Certains ministres, Jean-Michel Blanquer et Gabriel Attal, ont nommé l’islamisme, reconnu sa pénétration dans l’École et proposé des pistes d’action pour l’enrayer. Avec parfois un succès mitigé. Je pense à cette cellule de contre-propagande créée au sein du CIPDR (comité interministériel de prévention de la délinquance et de la radicalisation). Elle a dû être fermée. Je crois que ses membres avaient été sérieusement menacés, mais cela s’est réglé de manière obscure. En revanche, l’interdiction de l’abaya, qu’on attendait depuis longtemps, est une réussite.

Comme vous le suggériez, Jean-Michel Blanquer a instauré des formations à la laïcité pour les personnels de l’Éducation nationale. Qu’en est-il advenu ?

Ce qui a marché, c’est la formation des formateurs. En deux ans, grâce notamment à Pierre-Henri Tavoillot, plus d’un millier ont été formés dans des universités. Mais leur mobilisation pour former les personnels a été inégale d’une académie à l’autre. Certains recteurs ont traîné les pieds, en attendant, disait l’un d’eux, le prochain ministre. Et cela a été Pap Ndiaye, qui a superbement ignoré ce projet. Certaines formations se sont arrêtées. Puis Gabriel Attal les a relancées et a secoué les recteurs pour qu’ils le fassent. Le Conseil des sages de la laïcité a été pérennisé. Aujourd’hui, plus de la moitié des enseignants ont bénéficié de trois jours de formation. Cependant, soyons réalistes, beaucoup de jeunes profs ne comprennent toujours rien à la laïcité.

-=-=-=-=-

Consigne A ::
Réécrivez en liste JSON de chaînes, une chaîne par ligne et sans les lignes vides, la partie des enregistrements qui s'ouvre sur la ligne contenant "Given: Open the Usuários module" et se ferme sur celle contenant "tap(907, 402)", ces deux lignes comprises.

Enregistrements à traiter ::
-=-=-=-=-

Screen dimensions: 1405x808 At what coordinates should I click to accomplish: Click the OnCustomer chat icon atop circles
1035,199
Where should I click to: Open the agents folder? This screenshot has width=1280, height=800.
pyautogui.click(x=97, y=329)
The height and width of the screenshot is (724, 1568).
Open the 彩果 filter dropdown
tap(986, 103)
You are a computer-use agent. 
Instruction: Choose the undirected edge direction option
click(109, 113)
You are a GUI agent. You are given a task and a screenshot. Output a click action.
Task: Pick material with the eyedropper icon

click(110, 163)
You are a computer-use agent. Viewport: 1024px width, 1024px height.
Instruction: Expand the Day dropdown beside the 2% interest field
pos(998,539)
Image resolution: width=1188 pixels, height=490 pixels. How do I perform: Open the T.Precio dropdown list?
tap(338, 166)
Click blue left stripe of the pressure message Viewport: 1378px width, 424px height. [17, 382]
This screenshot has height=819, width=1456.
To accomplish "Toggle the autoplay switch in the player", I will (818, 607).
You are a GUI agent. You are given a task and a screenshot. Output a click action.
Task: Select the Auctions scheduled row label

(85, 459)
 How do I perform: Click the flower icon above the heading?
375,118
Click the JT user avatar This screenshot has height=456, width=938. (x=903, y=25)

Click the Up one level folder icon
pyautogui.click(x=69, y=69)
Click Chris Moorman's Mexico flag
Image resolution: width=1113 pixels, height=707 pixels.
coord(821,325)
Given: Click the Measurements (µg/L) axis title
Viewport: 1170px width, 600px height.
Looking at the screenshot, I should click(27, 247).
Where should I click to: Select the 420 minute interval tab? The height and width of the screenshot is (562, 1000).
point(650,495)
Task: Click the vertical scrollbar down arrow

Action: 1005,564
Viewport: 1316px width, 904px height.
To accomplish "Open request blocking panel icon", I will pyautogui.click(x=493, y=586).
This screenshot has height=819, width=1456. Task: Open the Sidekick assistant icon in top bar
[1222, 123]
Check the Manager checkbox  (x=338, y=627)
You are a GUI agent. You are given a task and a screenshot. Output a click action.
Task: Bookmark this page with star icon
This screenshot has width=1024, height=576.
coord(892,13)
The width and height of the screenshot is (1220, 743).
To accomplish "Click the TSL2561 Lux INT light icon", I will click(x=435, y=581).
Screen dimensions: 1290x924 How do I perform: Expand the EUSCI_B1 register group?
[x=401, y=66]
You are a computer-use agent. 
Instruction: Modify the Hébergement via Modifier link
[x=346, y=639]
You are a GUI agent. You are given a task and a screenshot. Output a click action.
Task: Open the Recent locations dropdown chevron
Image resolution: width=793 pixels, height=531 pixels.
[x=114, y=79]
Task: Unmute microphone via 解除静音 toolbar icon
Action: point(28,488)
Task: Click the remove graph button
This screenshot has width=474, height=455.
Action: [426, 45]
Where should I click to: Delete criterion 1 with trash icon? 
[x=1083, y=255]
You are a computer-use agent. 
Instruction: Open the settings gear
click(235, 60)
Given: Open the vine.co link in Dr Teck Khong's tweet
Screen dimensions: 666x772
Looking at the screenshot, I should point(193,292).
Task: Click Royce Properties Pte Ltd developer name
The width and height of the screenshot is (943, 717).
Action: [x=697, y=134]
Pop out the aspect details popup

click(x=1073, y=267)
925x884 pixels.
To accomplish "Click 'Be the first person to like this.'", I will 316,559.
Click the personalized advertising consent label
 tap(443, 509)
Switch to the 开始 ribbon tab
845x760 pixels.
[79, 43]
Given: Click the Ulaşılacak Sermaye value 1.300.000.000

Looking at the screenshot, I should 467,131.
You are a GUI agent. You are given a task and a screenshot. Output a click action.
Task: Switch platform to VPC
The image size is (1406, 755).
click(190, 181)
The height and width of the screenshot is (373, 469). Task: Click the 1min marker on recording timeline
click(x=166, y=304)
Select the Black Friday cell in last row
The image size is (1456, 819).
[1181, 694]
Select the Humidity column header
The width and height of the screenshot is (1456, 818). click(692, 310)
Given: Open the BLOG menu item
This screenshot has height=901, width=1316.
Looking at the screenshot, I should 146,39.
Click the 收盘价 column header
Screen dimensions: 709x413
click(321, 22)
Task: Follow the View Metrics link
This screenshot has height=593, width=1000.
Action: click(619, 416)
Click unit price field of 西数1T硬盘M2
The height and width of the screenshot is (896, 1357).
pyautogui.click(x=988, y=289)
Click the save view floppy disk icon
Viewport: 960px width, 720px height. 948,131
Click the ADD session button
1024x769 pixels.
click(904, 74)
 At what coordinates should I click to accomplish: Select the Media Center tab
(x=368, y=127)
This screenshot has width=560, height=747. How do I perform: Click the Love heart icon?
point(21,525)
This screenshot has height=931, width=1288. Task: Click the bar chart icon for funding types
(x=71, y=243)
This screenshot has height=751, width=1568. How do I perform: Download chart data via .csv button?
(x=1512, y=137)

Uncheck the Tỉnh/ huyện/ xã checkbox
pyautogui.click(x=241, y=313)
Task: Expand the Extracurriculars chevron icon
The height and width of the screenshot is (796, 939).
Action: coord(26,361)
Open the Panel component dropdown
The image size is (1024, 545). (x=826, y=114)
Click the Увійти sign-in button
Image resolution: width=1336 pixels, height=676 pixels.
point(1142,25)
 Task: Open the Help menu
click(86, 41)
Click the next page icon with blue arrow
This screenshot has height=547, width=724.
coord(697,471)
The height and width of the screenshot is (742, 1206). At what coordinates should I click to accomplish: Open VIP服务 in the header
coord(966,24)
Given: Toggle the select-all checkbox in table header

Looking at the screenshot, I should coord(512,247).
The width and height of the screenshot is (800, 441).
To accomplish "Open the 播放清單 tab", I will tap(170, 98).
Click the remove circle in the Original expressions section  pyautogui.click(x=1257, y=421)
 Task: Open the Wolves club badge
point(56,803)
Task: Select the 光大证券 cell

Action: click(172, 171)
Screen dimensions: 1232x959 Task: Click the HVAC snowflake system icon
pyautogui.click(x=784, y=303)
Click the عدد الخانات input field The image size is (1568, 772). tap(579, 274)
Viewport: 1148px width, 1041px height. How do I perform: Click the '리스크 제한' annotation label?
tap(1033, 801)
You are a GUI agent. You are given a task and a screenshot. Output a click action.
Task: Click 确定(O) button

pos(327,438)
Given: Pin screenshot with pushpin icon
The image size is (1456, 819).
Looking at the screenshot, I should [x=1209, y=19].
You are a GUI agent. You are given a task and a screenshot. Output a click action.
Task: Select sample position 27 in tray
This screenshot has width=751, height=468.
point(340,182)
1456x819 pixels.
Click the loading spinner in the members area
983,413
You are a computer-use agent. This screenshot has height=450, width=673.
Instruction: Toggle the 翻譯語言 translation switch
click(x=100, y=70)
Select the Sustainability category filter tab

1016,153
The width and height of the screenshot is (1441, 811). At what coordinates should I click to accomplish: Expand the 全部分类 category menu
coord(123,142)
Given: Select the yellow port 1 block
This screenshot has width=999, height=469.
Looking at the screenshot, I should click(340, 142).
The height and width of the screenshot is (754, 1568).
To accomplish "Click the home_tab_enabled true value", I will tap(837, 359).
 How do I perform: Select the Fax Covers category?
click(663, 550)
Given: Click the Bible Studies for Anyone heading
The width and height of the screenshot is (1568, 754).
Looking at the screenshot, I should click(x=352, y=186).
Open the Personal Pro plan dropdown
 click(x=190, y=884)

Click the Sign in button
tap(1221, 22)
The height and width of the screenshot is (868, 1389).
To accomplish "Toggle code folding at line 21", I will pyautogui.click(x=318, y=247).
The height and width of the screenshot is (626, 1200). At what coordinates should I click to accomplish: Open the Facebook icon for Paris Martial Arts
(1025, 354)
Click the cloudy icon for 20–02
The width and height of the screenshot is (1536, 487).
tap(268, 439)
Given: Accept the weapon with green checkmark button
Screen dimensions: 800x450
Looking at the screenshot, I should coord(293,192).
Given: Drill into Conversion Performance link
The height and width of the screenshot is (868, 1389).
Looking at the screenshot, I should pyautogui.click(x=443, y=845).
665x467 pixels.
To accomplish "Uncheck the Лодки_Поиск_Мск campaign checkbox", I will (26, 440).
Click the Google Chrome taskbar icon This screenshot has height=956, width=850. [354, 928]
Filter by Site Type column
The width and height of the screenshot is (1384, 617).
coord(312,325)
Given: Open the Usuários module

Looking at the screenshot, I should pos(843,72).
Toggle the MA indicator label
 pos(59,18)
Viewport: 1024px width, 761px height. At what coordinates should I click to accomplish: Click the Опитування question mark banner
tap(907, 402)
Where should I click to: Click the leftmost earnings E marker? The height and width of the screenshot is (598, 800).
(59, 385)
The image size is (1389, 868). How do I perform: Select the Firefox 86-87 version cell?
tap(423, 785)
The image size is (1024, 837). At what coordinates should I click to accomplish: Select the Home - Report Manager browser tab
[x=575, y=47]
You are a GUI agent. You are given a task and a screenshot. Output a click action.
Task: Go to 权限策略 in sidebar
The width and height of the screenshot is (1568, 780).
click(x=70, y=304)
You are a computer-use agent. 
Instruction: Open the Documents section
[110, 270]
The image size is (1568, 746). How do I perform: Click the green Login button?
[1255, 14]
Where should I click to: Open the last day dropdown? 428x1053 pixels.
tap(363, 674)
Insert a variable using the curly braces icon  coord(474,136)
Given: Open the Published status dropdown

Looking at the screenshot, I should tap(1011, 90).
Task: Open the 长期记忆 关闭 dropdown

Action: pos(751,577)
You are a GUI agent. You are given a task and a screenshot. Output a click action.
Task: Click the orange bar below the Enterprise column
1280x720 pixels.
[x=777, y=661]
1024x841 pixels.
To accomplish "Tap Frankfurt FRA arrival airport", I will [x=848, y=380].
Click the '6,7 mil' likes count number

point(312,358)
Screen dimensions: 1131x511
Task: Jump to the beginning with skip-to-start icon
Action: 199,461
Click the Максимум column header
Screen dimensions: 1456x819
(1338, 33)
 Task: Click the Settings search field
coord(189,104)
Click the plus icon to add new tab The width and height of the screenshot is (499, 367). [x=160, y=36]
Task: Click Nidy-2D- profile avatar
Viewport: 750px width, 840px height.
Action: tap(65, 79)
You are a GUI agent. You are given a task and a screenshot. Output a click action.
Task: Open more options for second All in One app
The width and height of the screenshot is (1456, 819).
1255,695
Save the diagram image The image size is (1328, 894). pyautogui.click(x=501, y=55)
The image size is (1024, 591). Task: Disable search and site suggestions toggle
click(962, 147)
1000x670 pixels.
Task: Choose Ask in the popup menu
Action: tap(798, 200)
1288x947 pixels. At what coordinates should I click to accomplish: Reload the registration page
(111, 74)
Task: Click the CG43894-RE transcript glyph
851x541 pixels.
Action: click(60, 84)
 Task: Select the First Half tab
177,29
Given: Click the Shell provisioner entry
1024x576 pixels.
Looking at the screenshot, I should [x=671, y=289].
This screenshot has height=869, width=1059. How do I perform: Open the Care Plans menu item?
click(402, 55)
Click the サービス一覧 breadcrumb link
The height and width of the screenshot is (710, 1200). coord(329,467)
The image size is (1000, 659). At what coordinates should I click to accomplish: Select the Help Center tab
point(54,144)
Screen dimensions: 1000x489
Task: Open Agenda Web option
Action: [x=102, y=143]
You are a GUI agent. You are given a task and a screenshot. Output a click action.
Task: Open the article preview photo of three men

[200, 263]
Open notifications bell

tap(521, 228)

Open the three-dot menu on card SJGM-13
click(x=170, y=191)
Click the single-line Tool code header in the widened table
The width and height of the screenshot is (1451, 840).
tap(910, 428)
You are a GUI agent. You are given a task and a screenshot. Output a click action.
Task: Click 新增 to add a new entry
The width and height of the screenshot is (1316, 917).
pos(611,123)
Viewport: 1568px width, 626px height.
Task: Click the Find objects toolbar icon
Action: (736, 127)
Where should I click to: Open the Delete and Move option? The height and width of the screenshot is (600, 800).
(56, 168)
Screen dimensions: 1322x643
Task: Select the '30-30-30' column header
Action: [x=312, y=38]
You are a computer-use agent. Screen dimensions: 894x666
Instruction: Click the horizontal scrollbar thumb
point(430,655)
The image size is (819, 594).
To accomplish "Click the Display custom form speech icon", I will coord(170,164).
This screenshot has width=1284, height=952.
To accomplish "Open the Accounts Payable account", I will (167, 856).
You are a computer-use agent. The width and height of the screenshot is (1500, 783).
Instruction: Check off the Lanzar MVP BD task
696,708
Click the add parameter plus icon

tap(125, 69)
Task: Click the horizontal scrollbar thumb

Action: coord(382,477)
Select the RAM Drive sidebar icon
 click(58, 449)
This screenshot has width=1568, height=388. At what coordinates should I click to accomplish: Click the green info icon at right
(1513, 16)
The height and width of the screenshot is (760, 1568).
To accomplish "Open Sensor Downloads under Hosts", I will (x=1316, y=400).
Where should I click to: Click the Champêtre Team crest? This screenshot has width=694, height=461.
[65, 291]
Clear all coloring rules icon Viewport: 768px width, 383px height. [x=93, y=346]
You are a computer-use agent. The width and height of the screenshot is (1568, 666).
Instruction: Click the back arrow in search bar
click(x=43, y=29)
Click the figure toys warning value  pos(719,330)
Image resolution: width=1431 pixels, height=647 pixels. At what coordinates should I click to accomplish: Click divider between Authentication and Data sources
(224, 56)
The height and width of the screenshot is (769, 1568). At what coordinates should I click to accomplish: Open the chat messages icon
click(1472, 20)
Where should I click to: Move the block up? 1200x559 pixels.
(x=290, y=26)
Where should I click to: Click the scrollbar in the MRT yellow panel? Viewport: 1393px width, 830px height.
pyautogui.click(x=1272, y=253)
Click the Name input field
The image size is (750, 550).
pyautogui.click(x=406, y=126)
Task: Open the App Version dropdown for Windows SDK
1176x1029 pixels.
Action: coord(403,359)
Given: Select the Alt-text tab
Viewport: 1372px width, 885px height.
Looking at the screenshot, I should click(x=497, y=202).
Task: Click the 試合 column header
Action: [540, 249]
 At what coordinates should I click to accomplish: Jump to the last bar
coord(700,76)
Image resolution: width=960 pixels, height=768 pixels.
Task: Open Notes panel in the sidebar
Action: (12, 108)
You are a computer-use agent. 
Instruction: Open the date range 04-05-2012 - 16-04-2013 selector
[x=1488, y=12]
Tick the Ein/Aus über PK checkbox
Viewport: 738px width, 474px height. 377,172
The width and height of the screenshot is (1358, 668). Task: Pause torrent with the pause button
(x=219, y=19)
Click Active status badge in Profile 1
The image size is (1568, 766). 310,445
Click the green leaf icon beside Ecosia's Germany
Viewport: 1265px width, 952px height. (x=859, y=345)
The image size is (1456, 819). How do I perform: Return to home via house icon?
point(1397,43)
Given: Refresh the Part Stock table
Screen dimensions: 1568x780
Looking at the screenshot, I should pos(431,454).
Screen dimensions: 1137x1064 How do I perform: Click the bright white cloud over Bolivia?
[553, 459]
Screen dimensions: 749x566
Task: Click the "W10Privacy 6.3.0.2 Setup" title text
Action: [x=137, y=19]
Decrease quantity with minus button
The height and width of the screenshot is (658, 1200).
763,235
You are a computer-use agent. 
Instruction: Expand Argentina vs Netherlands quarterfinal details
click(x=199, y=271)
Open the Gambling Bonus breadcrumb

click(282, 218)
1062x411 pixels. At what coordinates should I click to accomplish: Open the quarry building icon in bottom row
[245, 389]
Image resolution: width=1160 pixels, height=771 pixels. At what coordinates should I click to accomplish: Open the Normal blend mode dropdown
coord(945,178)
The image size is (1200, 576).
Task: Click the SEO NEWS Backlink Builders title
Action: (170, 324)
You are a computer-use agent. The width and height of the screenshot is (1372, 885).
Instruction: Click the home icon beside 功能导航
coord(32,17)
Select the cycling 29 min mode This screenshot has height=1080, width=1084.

-=-=-=-=-

Consigne B ::
Répondez à ces questions d'après l'extrait sur la laïcité à l'École.
(i) Quelle mesure est qualifiée de réussite ?
(ii) Combien de formateurs ont été formés en deux ans ?
(iii) Combien de jours de formation plus de la moitié des enseignants ont-ils reçus ?

Corrigé A ::
[
  "Given: Open the Usuários module",
  "Looking at the screenshot, I should pos(843,72).",
  "Toggle the MA indicator label",
  " pos(59,18)",
  "Viewport: 1024px width, 761px height. At what coordinates should I click to accomplish: Click the Опитування question mark banner",
  "tap(907, 402)"
]

Corrigé B ::
(i) L'interdiction de l'abaya.
(ii) Plus d'un millier.
(iii) Trois jours.